- COMPITI:
A. Trascrivi dal brano su de Certeau il passo compreso tra "Sur l’ouverture par" e "2006, p. 27).".
B. Elenca tutti i numeri di pagina che compaiono nei riferimenti bibliografici tra parentesi del brano su de Certeau.
C. Prosegui il brano su de Certeau e la scrittura della storia a partire dalla sua ultima frase.

Molti di coloro che hanno elaborato tale associazione avevano la tendenza a rispondere alle critiche mosse alle fondamenta epistemologiche della storia non già difendendo queste stesse fondamenta, ma limitandosi ad affermarne appassionatamente l’auspicabilità e la necessità. Naturalmente ciò che è stato messo in discussione nella critica postmoderna della storia non è stata l’auspicabilità della fondazione epistemologica ma la sua possibilità (Andrew Baird in Maj, Lista 2008, p. 51).

È in questo scenario che è venuta emergendo la peculiarità delle posizioni anticipatrici di de Certeau, il cui lavoro, forse per il fatto di essere uno storico 'praticante' e non solo un teorico della storiografia, è stato decisamente dispensato dalle accuse di ‘irresponsabilità’. In una lettera di Vidal Naquet riportata da Luce Giard, si fa menzione del turbamento provato da de Certeau in relazione al caso Faurisson:

Michel de Certeau fu profondamente scosso da questo perverso delirio e mi scrisse una lettera in proposito […]. Ero convinto che esisteva un discorso riguardante le camere a gas, che tutto doveva passare attraverso le parole, ma che al di là, o per meglio dire al di qua di questo, c’era qualcosa di irriducibile che, in mancanza di meglio, continuerò a chiamare realtà. Senza questa realtà, come si fa a distinguere tra romanzo e storia?

L’intervento di Baird si segnala inoltre per il fatto di cogliere nell’approccio dello storico francese una modulazione peculiare per cui “mentre l’ethical turn tende a collocare l’etica della storia ‘dopo Auschwitz’, de Certeau la colloca ‘dopo il Maggio '68’”, ossia alla luce dell’esame di una “architettura sociale della conoscenza” capace di dar luogo a una ricerca di trasformazione radicale, il cui esito fu tuttavia la “chiusura quasi immediata – attraverso la storicizzazione – di qualunque possibilità di trasformazione” pur apertasi con i fatti del Maggio, e subito sfociata nel dogmatismo, ossia “l’imposizione di leggi in nome del ‘reale’”. Come ha colto Hayden White, “il maggio ’68 sembra aver cristallizzato la sua visione di una nuova storiografia, che intende concentrarsi sull’’assente della storia’ e le ‘voci’ messe a tacere dai discorsi propri del potere” (Hayden White in Maj, Lista, p. 40).

Linguistic Turn?

Talune letture hanno visto in de Certeau sostanzialmente uno dei rappresentanti francesi del Linguistic Turn, rinchiudendolo pertanto dentro un approccio meramente retorico del discorso storico, nell’ambito cioè di una visione eminentemente discorsiva della disciplina. In realtà, in de Certeau – come del resto in Ricoeur – la storia non va intesa come una mera tropologia, come una delle varianti della fiction, sulla scia di Hayden White. Al contrario, a giudizio di François Dosse, de Certeau insiste:

Sur l’ouverture par l’histoire d’un espace inédit autour de la quête d’une vérité qui la distingue fondamentalement du simple “effet de réel”, selon les termes de Roland Barthes. L’objet de l’histoire comme l’opération même de l’historien renvoient à une pratique, à un faire qui déborde les codes discursifs. L’écriture de l’histoire se situe donc dans  un entre-deux, toujours en déplacement, dans une tension entre  un dire et un faire: “Ce rapport du discours à un faire est interne à son objet”. Le texte de l’historien, sans se substituer à une praxis sociale ni en constituer le reflet, occupe la position du témoin et celle du critique (Dosse 2006, p. 27).

- RECORD DEL DATASET:
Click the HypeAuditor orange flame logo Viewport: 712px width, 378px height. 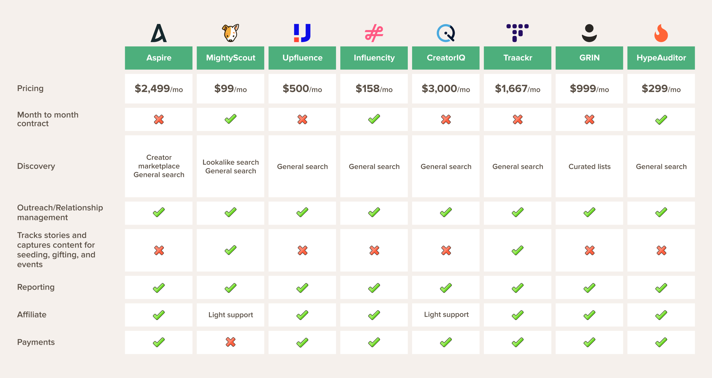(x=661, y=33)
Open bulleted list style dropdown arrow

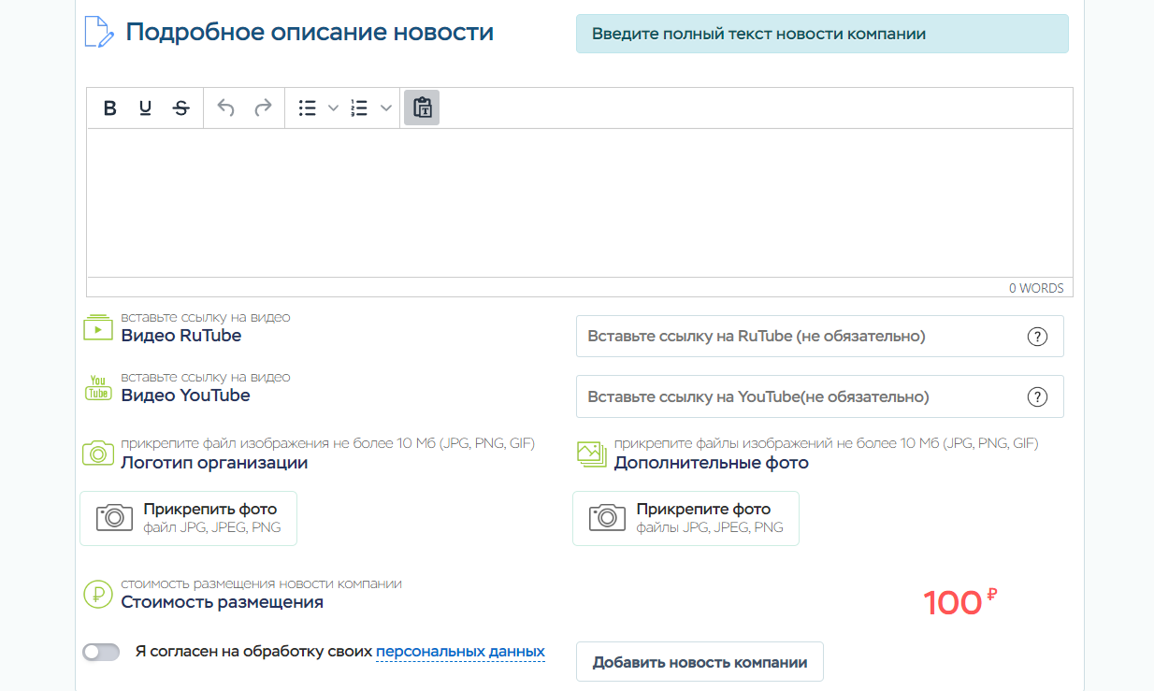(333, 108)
* * *
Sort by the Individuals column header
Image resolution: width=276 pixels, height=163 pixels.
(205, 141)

- RISPOSTE AI COMPITI:
A.
Sur l’ouverture par l’histoire d’un espace inédit autour de la quête d’une vérité qui la distingue fondamentalement du simple “effet de réel”, selon les termes de Roland Barthes. L’objet de l’histoire comme l’opération même de l’historien renvoient à une pratique, à un faire qui déborde les codes discursifs. L’écriture de l’histoire se situe donc dans  un entre-deux, toujours en déplacement, dans une tension entre  un dire et un faire: “Ce rapport du discours à un faire est interne à son objet”. Le texte de l’historien, sans se substituer à une praxis sociale ni en constituer le reflet, occupe la position du témoin et celle du critique (Dosse 2006, p. 27).

B. 51, 40, 27

C.
La scrittura della storia non si esaurisce dunque nella narratività, dimensione che pure indubbiamente le appartiene. Ma come intendere tale “espace inédit”? Operando mediante le pratiche che sono proprie alla disciplina, la dimensione soggettiva fa ingresso in uno “spazio inedito” mediante un “fare” che eccede la dimensione discorsiva. Lo scarto rispetto a Barthes o a White sembra consistere nel fatto che “se abbandona il suo luogo specifico – il limite che pone e che riceve – la storia si scompone, per diventare o mera finzione (il narrato di quello che è accaduto), ovvero riflessione epistemologica (la chiarificazione delle proprie regole di lavoro)”. Infatti:

Anche lo storico, respinto verso il suo presente e verso un passato, fa l’esperienza di una prassi che inestricabilmente è la sua e quella dell’altro (un’altra epoca o la società che oggi lo determina). Il suo lavoro verte sull’ambiguità stessa che il nome della sua disciplina indica. Historie e Geschichte: ambiguità, in ultima istanza, ricca di senso. La scienza storica non può infatti disgiungere completamente la propria pratica da quello che essa coglie come oggetto, e deve incessantemente precisare le forme successive di tale articolazione (de Certeau 2004, p. 57).

Come ha notato ancora Dosse in riferimento alle posizioni espresse da Paul Veyne nel volume del 1971 Come si scrive la storia:

Si l’introduction du "je" comme fondatrice de l’opération historiographique est considérée avec faveur, Certeau ne cache pas ses réserves devant l’orientation de Veyne lorsque ce dernier laisse en suspens la question du rapport entre le traitement du discours historique et les pratiques d’une discipline, invitant à ne pas délaisser un des pôles constitutifs de l’écriture historienne (Dosse 2006, p. 27).

In effetti, pur condividendo il rilievo da dare alla dimensione retorica propria del discorso storico, de Certeau si discosta da talune posizioni, come per l’appunto quella di Hayden White, laddove intende la scrittura della storia fondamentalmente come una pratica, una 'produzione', in questo richiamandosi esplicitamente al magistero di Michel Foucault. De Certeau cita White in riferimento a Michel Foucault (cit. in White 1979) e al concetto di soggetto inteso come effetto di pratiche e in relazione al rapporto storia-struttura.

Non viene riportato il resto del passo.